WORK TO COMPLETE — Retype the stretch of the listing below from the line containing "pixels, height=584 pixels." through the end of the listing, keeping every character unchanged.

Data excerpts —
==================================================

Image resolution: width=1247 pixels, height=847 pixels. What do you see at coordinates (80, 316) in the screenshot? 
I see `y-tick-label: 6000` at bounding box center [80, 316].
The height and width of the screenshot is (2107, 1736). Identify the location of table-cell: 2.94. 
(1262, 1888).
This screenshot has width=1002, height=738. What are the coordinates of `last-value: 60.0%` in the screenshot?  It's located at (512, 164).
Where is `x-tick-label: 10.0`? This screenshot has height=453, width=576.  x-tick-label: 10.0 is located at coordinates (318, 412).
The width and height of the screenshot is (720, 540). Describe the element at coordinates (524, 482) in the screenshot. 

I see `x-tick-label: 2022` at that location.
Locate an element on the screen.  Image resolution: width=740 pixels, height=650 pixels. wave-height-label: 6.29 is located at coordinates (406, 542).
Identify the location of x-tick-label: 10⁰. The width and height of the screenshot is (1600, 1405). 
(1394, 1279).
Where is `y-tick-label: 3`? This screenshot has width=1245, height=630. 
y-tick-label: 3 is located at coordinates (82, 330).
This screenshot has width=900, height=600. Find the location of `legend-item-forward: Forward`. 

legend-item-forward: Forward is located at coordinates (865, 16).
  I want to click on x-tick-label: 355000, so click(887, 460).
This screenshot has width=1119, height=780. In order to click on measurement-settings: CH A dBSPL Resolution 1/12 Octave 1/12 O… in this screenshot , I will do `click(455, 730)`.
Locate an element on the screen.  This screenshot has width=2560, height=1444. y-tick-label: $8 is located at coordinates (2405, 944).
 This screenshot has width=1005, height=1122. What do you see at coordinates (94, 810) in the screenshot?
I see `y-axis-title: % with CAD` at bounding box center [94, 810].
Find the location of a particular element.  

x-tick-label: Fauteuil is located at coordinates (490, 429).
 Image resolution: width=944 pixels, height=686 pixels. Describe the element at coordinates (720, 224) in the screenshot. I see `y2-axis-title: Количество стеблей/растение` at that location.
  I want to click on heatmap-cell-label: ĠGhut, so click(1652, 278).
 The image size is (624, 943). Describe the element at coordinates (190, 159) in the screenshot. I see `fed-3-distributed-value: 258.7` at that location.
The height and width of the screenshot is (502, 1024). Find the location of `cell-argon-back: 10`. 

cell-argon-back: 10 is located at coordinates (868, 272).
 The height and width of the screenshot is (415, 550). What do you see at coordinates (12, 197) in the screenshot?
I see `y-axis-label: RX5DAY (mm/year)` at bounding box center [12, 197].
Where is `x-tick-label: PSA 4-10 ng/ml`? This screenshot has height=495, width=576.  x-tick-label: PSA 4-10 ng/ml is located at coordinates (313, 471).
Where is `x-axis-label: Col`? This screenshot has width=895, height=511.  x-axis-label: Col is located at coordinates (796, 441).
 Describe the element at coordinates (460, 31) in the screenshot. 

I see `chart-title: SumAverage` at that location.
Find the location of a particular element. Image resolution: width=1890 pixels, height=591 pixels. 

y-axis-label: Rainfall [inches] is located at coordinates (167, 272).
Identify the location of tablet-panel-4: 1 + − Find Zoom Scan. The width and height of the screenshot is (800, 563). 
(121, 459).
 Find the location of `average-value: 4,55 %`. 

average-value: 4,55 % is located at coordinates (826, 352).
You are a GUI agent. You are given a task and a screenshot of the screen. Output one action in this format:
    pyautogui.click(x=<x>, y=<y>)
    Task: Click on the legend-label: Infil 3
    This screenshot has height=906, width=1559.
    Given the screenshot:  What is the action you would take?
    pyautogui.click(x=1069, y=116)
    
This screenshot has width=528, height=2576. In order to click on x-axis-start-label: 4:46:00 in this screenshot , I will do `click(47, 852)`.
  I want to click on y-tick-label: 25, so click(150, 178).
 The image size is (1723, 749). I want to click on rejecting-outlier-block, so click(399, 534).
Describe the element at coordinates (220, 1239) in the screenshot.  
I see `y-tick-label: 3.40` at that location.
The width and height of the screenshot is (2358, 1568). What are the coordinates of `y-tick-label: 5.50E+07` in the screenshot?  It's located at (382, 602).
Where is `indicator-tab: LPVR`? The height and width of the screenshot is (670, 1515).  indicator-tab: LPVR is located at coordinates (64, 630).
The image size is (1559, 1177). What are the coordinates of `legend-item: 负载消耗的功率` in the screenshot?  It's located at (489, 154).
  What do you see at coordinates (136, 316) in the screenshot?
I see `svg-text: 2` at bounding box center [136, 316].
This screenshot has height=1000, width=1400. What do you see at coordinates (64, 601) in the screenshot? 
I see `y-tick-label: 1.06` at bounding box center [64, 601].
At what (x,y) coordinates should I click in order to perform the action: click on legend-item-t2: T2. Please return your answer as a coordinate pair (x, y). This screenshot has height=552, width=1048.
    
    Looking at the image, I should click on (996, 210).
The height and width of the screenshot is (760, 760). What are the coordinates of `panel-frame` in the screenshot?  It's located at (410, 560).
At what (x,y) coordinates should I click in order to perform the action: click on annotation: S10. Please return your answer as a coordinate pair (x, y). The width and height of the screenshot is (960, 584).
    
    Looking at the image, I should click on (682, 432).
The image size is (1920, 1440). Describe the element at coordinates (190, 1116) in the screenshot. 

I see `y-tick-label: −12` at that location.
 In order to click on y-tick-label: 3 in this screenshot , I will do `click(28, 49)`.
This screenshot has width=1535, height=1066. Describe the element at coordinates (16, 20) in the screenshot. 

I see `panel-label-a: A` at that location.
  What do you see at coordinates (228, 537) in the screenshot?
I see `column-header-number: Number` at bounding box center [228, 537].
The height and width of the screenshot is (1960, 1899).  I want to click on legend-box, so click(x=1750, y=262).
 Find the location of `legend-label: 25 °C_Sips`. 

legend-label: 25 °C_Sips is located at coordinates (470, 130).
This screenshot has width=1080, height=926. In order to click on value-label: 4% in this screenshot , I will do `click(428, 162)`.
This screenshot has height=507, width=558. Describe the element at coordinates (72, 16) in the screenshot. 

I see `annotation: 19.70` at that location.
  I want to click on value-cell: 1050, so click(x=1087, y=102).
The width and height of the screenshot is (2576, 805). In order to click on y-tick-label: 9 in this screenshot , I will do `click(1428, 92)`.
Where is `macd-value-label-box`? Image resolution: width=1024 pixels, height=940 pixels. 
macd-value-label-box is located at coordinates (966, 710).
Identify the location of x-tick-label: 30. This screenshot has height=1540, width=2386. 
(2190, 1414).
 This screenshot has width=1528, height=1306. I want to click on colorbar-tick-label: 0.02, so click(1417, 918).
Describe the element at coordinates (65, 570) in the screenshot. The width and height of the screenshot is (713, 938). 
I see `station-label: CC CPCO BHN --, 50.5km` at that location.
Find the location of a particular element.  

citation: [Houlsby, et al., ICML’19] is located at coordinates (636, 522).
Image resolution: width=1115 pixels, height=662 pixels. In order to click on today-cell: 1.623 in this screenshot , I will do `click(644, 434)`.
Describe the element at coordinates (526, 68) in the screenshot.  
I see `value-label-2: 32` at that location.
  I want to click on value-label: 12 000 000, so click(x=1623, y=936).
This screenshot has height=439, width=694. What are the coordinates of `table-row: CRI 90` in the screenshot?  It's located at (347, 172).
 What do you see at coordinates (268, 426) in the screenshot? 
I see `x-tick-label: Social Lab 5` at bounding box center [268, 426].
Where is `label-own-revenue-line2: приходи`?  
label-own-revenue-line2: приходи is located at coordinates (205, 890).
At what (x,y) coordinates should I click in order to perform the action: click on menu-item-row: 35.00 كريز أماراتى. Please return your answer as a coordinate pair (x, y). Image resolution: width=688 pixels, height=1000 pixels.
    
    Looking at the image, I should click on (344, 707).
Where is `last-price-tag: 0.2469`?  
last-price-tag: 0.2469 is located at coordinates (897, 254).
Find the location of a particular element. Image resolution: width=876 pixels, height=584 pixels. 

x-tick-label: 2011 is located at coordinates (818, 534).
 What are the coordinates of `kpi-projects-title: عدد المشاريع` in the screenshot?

==================================================

TASK SOLUTION —
Find the location of a particular element. Image resolution: width=876 pixels, height=584 pixels. 

x-tick-label: 2011 is located at coordinates (818, 534).
 What are the coordinates of `kpi-projects-title: عدد المشاريع` in the screenshot?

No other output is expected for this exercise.